The new geostrategic and technological context requires us to reflect on issues of will and capabilities in the context of unconventional wars, those that can be described as hybrid, asymmetric or asymmetric.

Ethical reflections on the use of weapons over the centuries have resulted in a set of rules that have given rise to the corpus of international humanitarian law. However, international law is only valid between states. Faced with an enemy that is not a nation-state and therefore does not have the same limitations on the use of violence, the nation-state must find strategies for action in order to survive while maintaining its legitimacy.

This article aims to provide some historical background on the evolution of ethical thinking that led to the development of international humanitarian law.

At the Origin of Ethical Thinking

Man has always tried to give an ethical value to war, and philosophers on all continents have reflected on war and the role of the warrior.

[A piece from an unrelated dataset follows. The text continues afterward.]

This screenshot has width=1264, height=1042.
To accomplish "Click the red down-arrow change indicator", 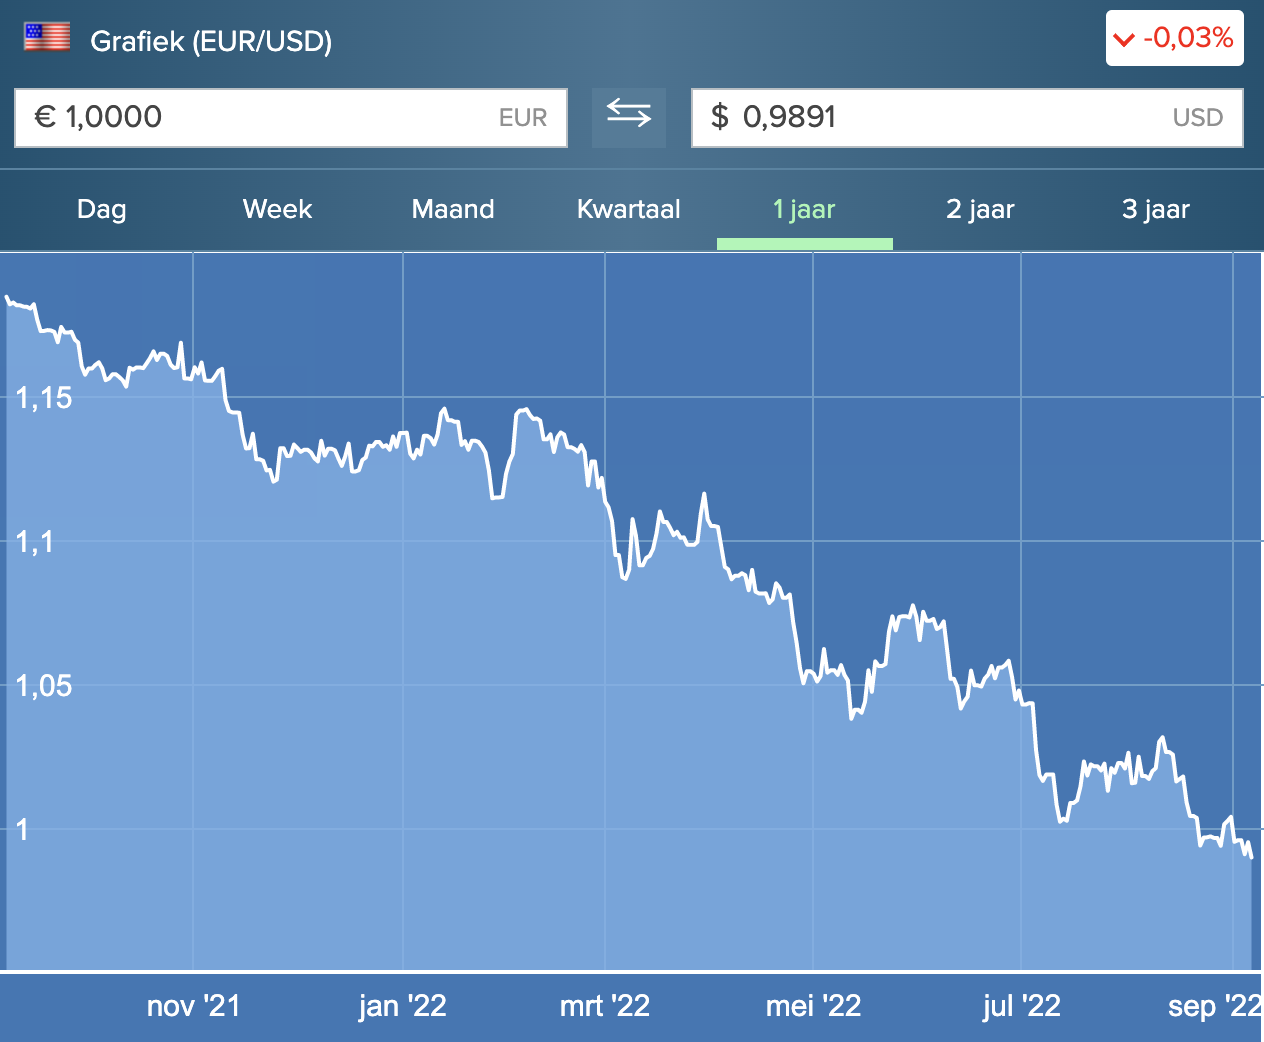I will tap(1124, 40).
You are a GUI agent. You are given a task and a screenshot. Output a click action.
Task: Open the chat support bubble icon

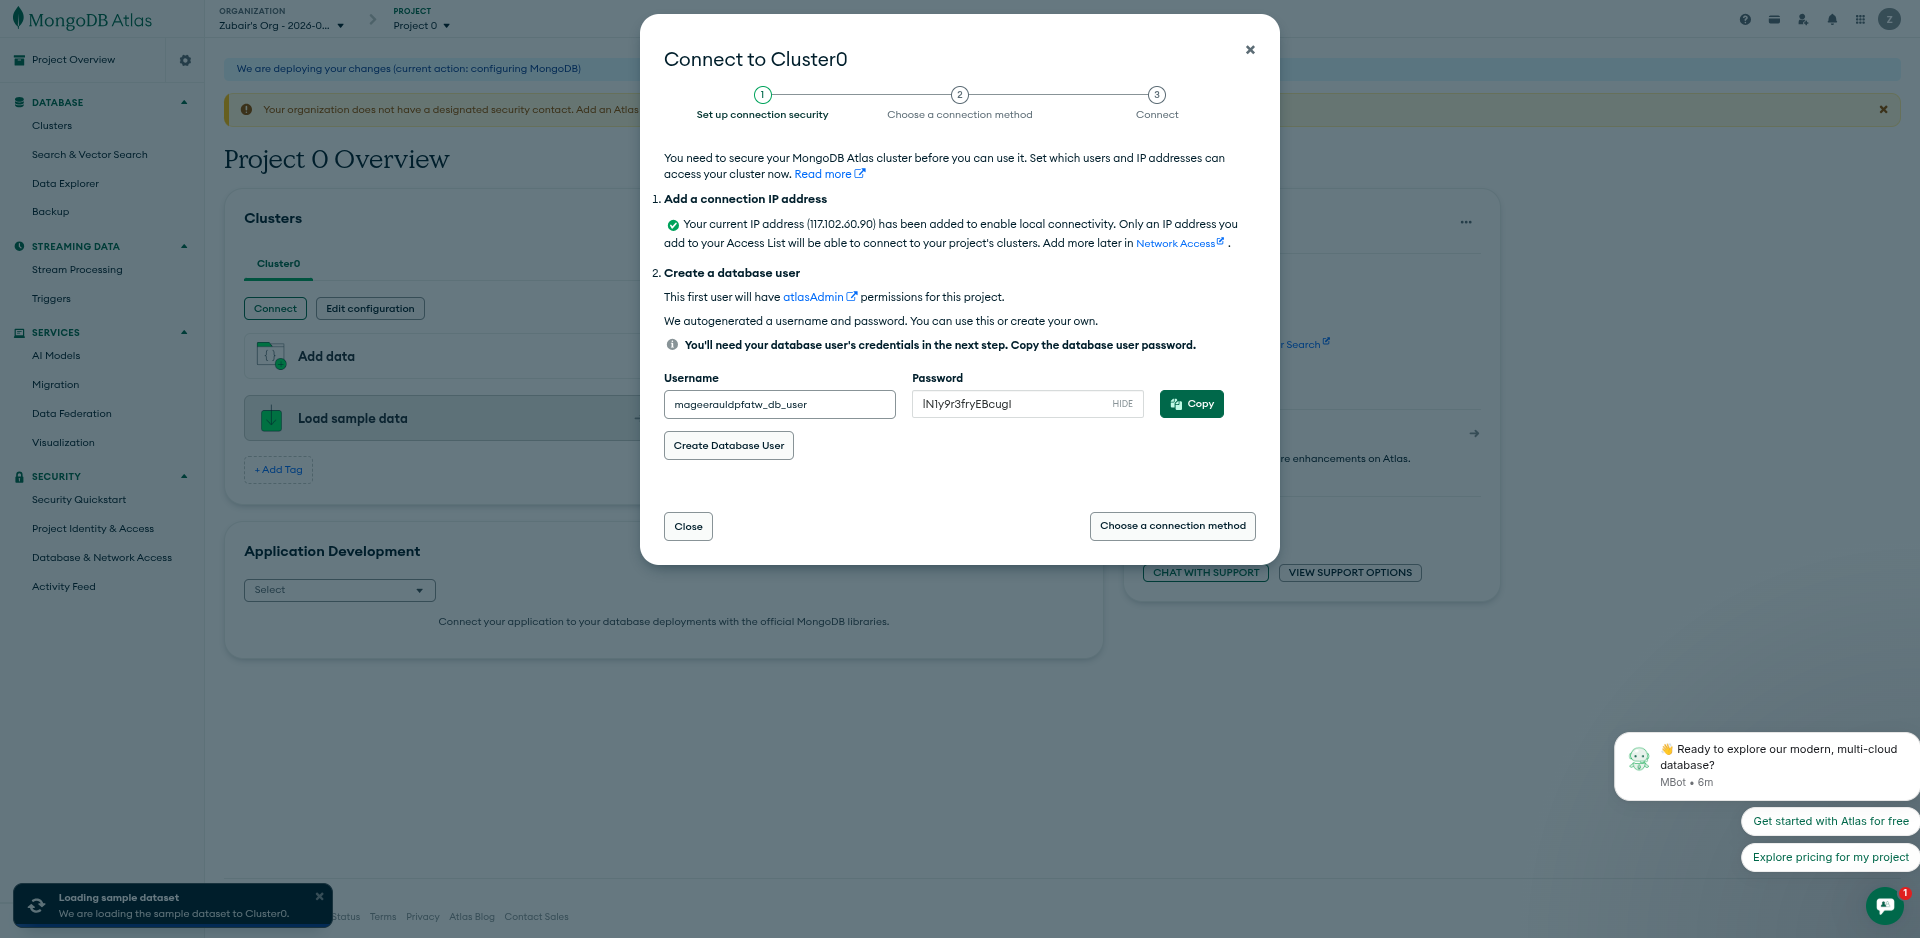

For reasons of space, this article will be limited to Western philosophy based on Christian thought. Indeed, the term "ethics" comes from Greek, and "morality" has a Latin etymology.

Plato already called the Greeks to moderation in their struggles between cities, while as far as the Barbarians, enemies by nature of the Greeks, are concerned, the war waged against them was natural and did not call for any particular moderation. Indeed, it was important to distinguish whether the enemy was "like us" or "different from us" because the limits on the use of violence applied only to the former.

For the Roman, war was only just if it was preceded by a "declaration of war" which followed a certain legal process. The Latrocinium[1] justified the extermination of the adversary, considering that he was at fault if he had not followed the legal procedure of declaration of war.

Reflection on the limits to the use of military capabilities is particularly interesting in Christian thought, because violence and murder (the gravest sin in the absolute) must be justified when the message of Christ is essentially contrary to violence in all its forms.

In Christian ethics, violence is condemned as well as war: peace is an act of virtue and war is a sin. When Christians were a minority, the defence of political unity was defended by others. Little by little, however, the majority of the subjects of the Empire became Christian, and the problem of the survival of the Empire threatened by the Barbarians arose. From then on, the bishops officially authorized Christians to serve in the armies.

Saint Ambrose (Bishop of Milan) was the first to write a treatise on Christian morality. Openly a disciple of Cicero, he entitled his treatise De Officiis [2] and it was addressed to priests, magistrates of the Church. He brings no novelty to Cicero's doctrine of just war, but he tries to justify it with evangelical arguments and bases the right to go to war on the duty to help one's neighbor.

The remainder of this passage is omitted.